Test Assertions for VVSG 1.1, Volume 1, Section 7.4.1, September 23, 2016

VVSG 1.1, Vol 1, Requirement 7.4.1: Software and Firmware Installation

The system shall meet the following requirements for installation of software, including hardware with embedded firmware.

1. If software is resident in the system as firmware, the manufacturer shall require and state in the system documentation that every device is to be retested to validate each ROM prior to the start of elections operations.
2. To prevent alteration of executable code, no software shall be permanently installed or resident in the voting system unless the system documentation states that the jurisdiction must provide a secure physical and procedural environment for the storage, handling, preparation, and transportation of the system hardware.
3. The voting system bootstrap, monitor, and device-controller software may be resident permanently as firmware, provided that this firmware has been shown to be inaccessible to activation or control by any means other than by the authorized initiation and execution of the vote counting program, and its associated exception handlers.
4. The election-specific programming may be installed and resident as firmware, provided that such firmware is installed on a component (such as a computer chip) other than the component on which the operating system resides.
5. After initiation of election day testing, no source code or compilers or assemblers shall be resident or accessible.

Test Assertions

TA741a-1: IF any voting system software is resident in the voting system as firmware THEN every device SHALL verify the integrity of each programmable read only memory device (including but not limited to ROM, EPROM, EEPROM, embedded flash).

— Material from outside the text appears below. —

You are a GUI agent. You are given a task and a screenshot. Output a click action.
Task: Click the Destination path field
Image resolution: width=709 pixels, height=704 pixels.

TA741a-1-1: The TDP SHALL maintain a list of installed software that accurately reflects the set of software actually installed on the voting system.

TA741b-1: IF any voting system software is unalterably resident in the voting system THEN the system documentation, contained within the TDP, SHALL state that the jurisdiction SHALL provide a secure physical environment for the storage, handling, preparation, and transportation of the system hardware.

TA741b-2: IF any voting system software is unalterably resident in the voting system THEN the system documentation, contained within the TDP, SHALL state that the jurisdiction SHALL provide a secure procedural environment for the storage, handling, preparation, and transportation of the system hardware.

TA741c-1: IF the system bootstrap is unalterably resident as firmware, THEN software other than the vote-counting-program and associated exception handlers SHALL NOT be able to tamper with the system bootstrap.

TA741c-2: IF the system monitor is unalterably resident as firmware, THEN software other than the vote-counting-program and associated exception handlers SHALL NOT be able to tamper with the system monitor.

TA741c-3: IF the device-controller software is unalterably resident as firmware, THEN software other than the vote-counting-program and associated exception handlers SHALL NOT be able to tamper with the device-controller software.

TA741d-1: IF election-specific programming is resident as firmware THEN such firmware SHALL NOT be installed on the component on which the operating system resides.

TA741e-1: The voting system SHALL have a trusted build, as defined in the current version of the EAC’s Voting System Testing and Certification Program Manual.

TA741e-2: IF the source code is compiled, THEN source code SHALL NOT be resident in the trusted build.

TA741e-3: IF the source code is compiled, THEN compilers SHALL NOT be resident in the trusted build.

TA741e-4: IF the source code is compiled, THEN assemblers SHALL NOT be resident in the trusted build.

Operational Definitions

Election-specific Programming – Data and/or logic that’s been programmed or installed on the system for a particular election.

Firmware – Computer programming stored in programmable read-only memory thus becoming a permanent part of the computing device. It is created and tested like software.

Resident Software – Software that’s been programmed or installed on the system.